Abbiamo illustrato agli studenti la nostra attività, abbiamo descritto loro il nostro territorio e le operazioni speculative di cui noi e il nostro territorio siamo testimoni. Abbiamo descritto la Val Bisagno e Pontecarrega in un contesto europeo, quello descritto dalle linee dell’Agenda 21 e della Carta di Aalborg: lo abbiamo fatto nella consapevolezza che quella direzione è stata tradita e disattesa e che il modello di sviluppo proposto per la Val Bisagno sia oramai un modello superato e non più attuale (da alcuni decenni secondo noi). E’ stimolante parlare di questi contenuti davanti a studenti di diverse regioni e differenti origini, è stimolante parlarne davanti a ragazzi e professori la cui visione guarda all’ Europa e non alla provincia e agli “interessi particolari”.

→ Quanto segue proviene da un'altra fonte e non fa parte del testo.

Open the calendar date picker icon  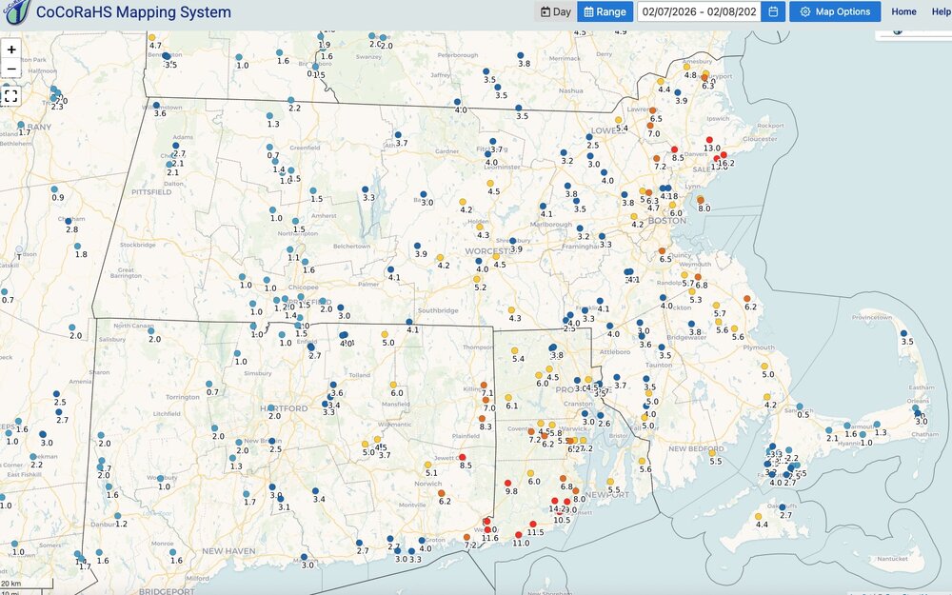click(x=773, y=11)
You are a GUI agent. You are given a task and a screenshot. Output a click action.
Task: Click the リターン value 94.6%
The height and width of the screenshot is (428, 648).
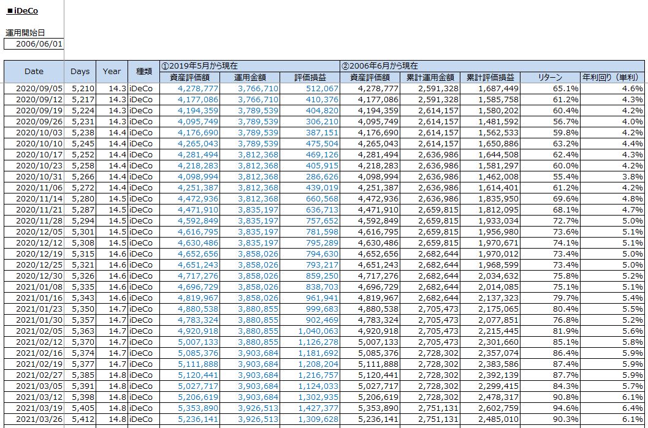pos(550,408)
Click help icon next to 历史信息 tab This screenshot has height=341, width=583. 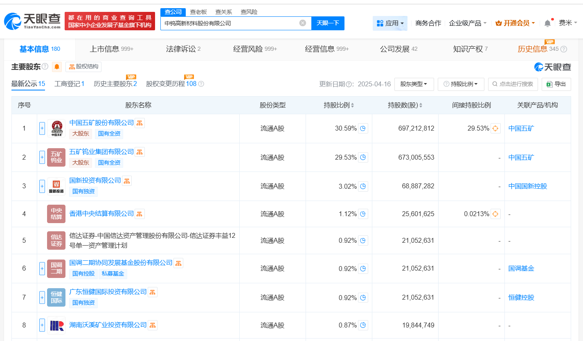[x=564, y=49]
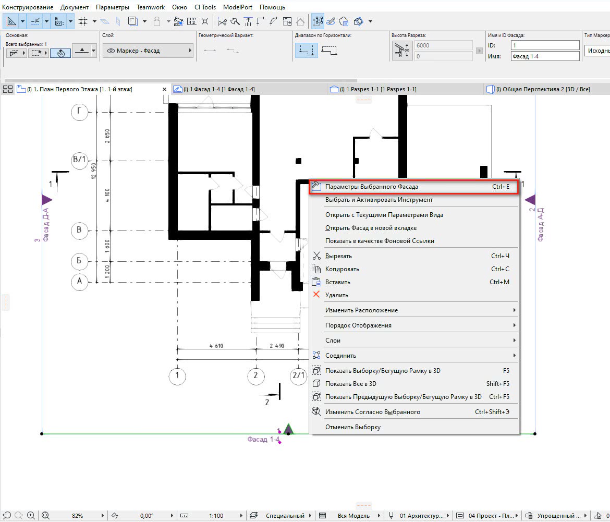Image resolution: width=610 pixels, height=522 pixels.
Task: Click the facade ID input field
Action: [x=544, y=46]
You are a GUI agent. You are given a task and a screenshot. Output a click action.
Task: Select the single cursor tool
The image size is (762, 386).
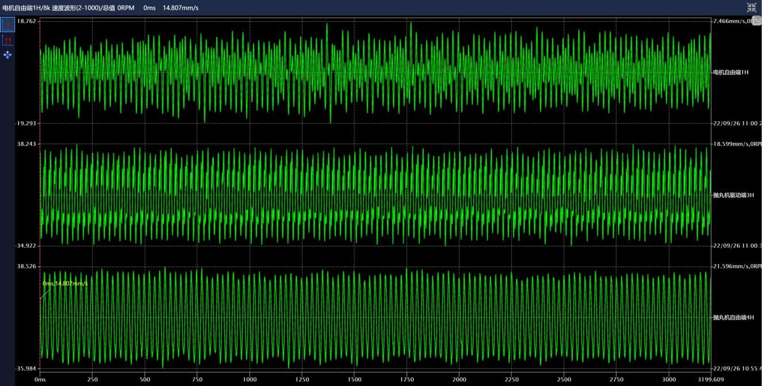coord(7,25)
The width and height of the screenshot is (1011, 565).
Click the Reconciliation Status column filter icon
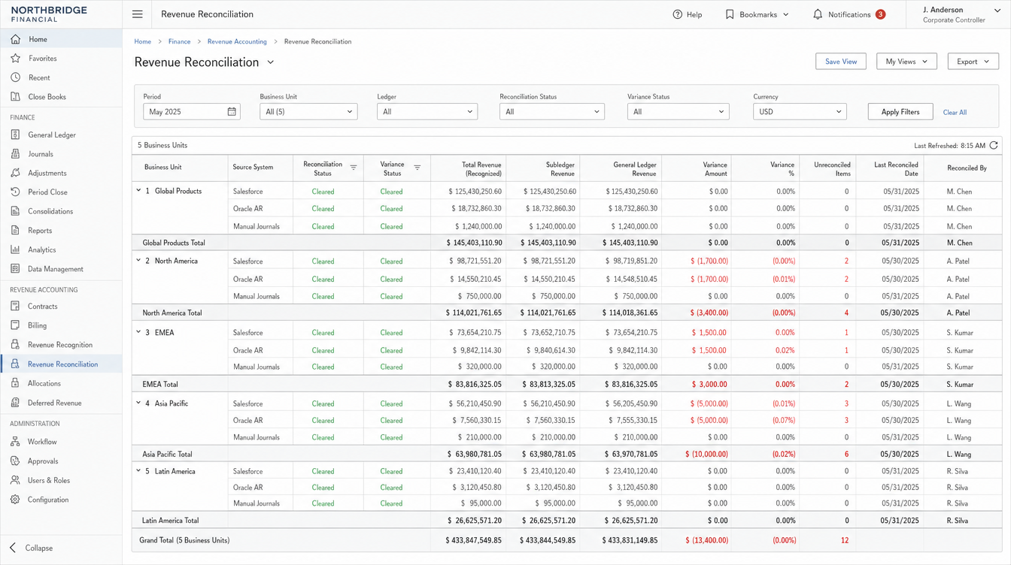click(x=354, y=168)
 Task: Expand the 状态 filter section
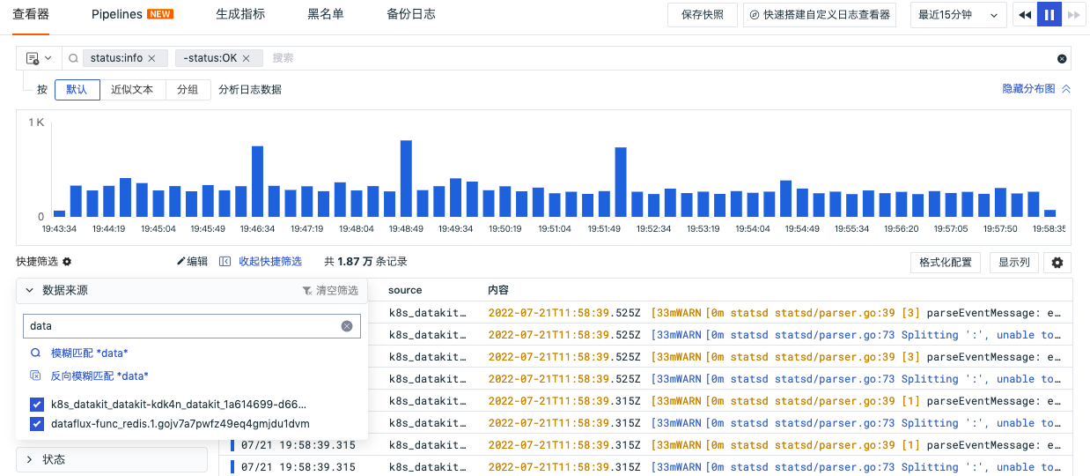pyautogui.click(x=29, y=459)
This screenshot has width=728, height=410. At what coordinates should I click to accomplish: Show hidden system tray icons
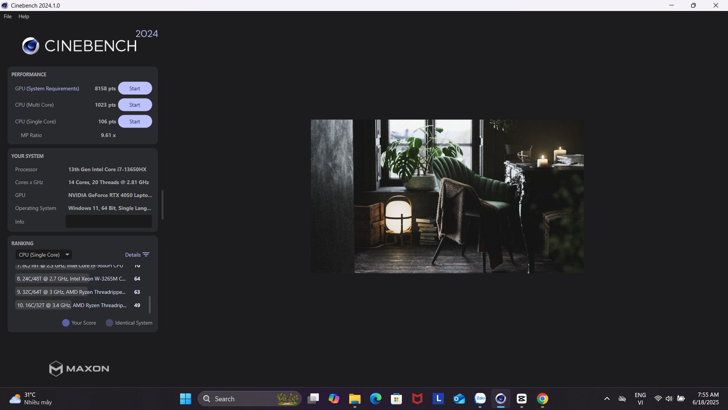click(607, 399)
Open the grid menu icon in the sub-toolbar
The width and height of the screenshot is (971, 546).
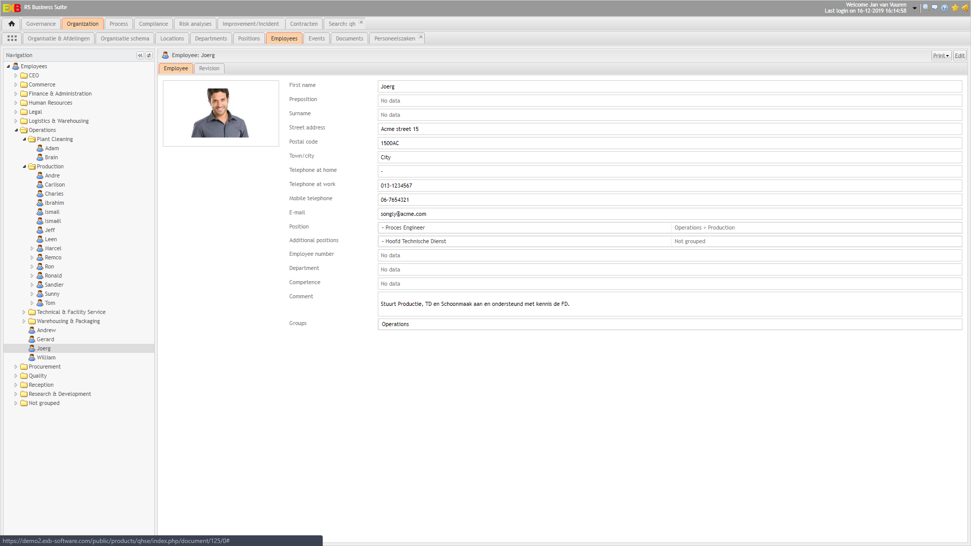click(x=12, y=38)
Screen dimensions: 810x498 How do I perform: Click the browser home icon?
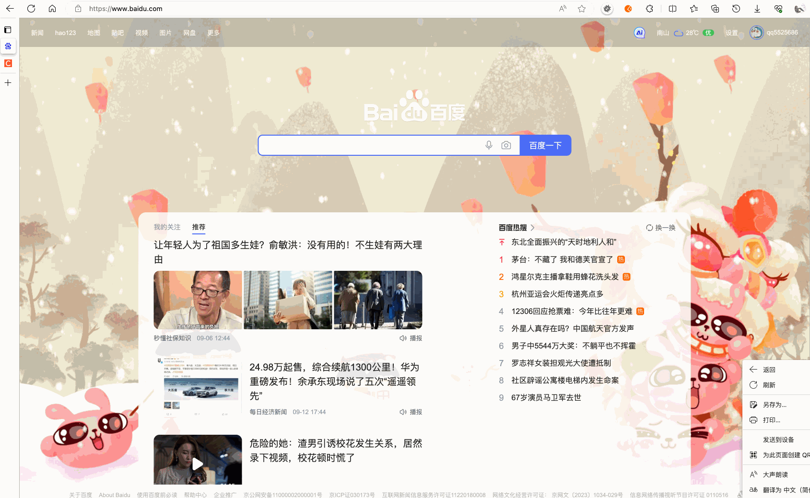point(52,9)
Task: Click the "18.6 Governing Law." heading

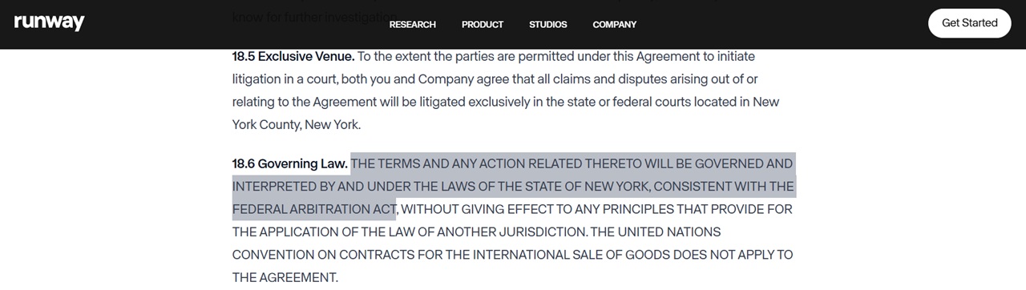Action: 290,163
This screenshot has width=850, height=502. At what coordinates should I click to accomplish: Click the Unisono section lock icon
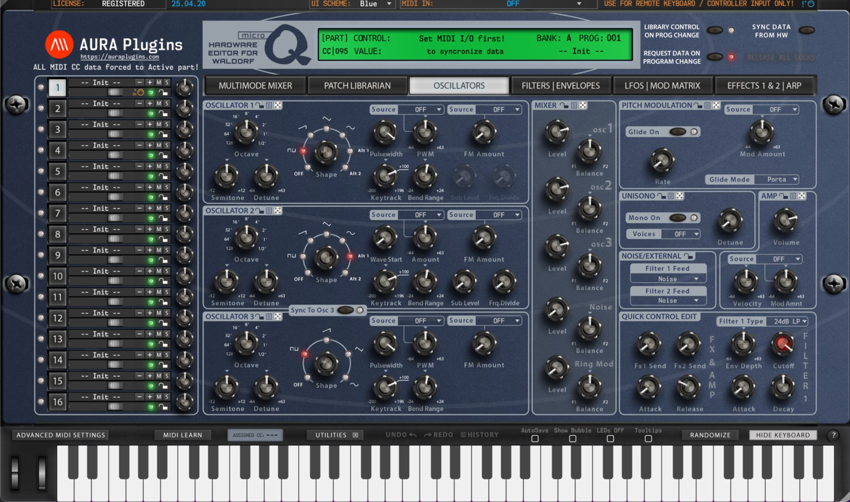662,196
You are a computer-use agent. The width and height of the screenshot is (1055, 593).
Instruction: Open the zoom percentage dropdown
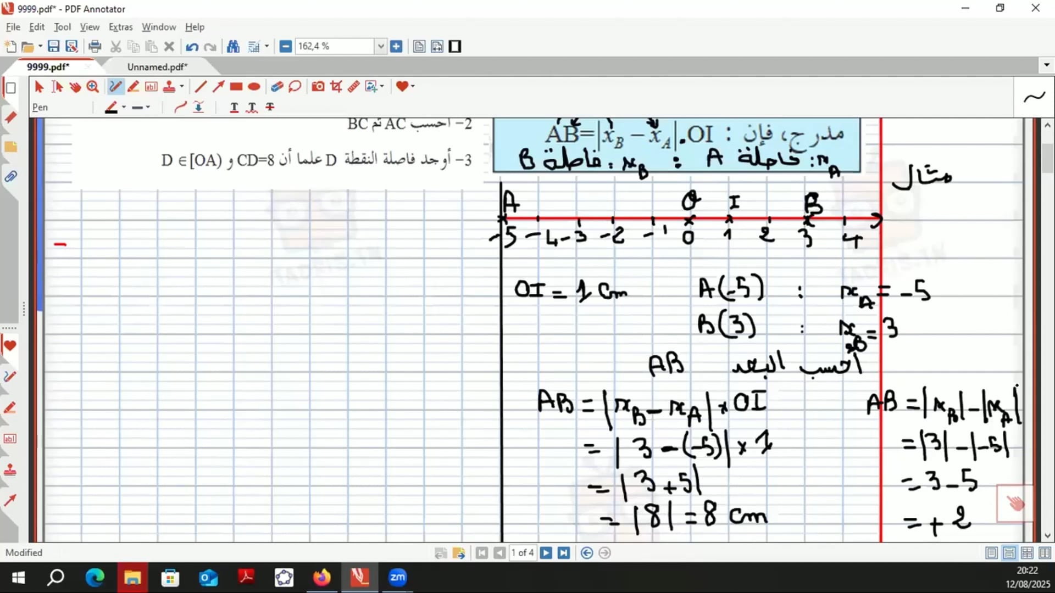(380, 47)
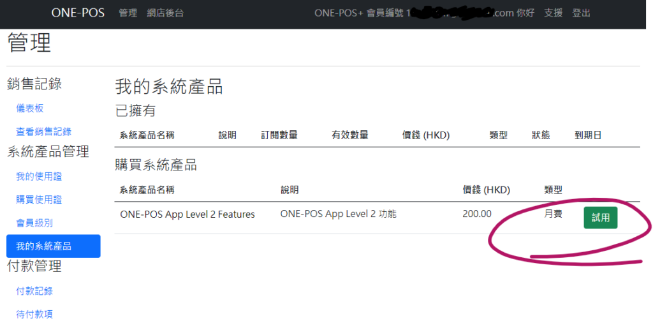653x323 pixels.
Task: Click the ONE-POS brand logo
Action: [x=78, y=13]
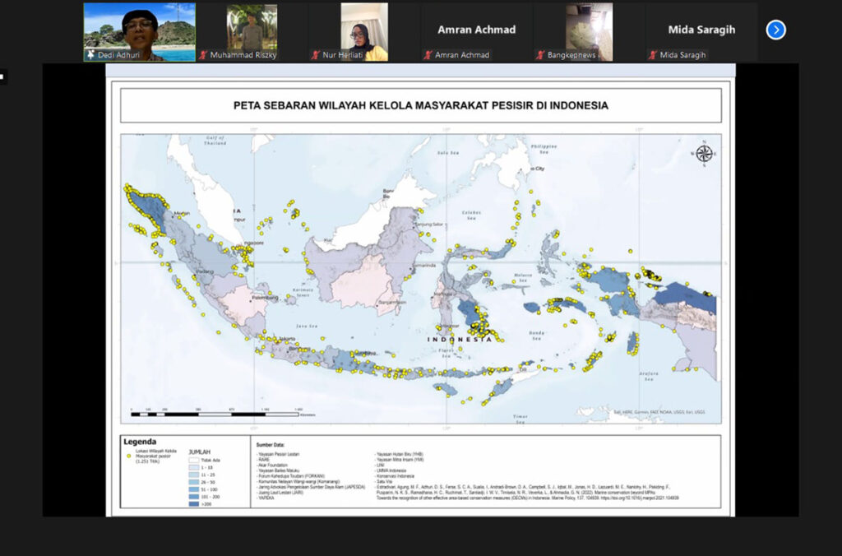Select Dedi Adhuri's video thumbnail
Viewport: 842px width, 556px height.
(140, 32)
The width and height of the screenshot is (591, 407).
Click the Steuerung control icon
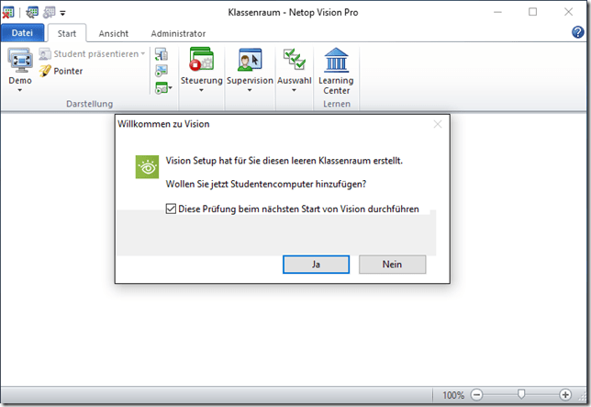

Il ritardo culturale di Genova (e dell’Italia) di fronte a certi temi è allarmante. L’università è uno dei pochi luoghi dove permane un certo dinamismo intellettuale e con grande entusiasmo abbiamo colto l’occasione di poter incominciare a collaborare anche con loro, per un reciproco scambio di idee e confronto.

Sostenere che il futuro possa sostenersi sulle stesse basi di ieri significa due cose: non voler vedere l’evidenza di questa crisi strutturale della nostra economia; ovvero non essere in grado di vedere il cambiamento a cui la nostra economia si sta indirizzando, inevitabilmente, per cause macroeconomiche di portata mondiale.

Per questo riteniamo che sia auspicabile un ritorno progressivo all’utilizzo del territorio come risorsa che, allo stesso tempo, possa produrre ricchezza, posti di lavoro di qualità (qualificati e qualificanti) e possa porre un rimedio alla grande problematica del dissesto idrogeologico (che così, come affermato nel convegno di novembre scorso, può diventare una “risorsa per la città”).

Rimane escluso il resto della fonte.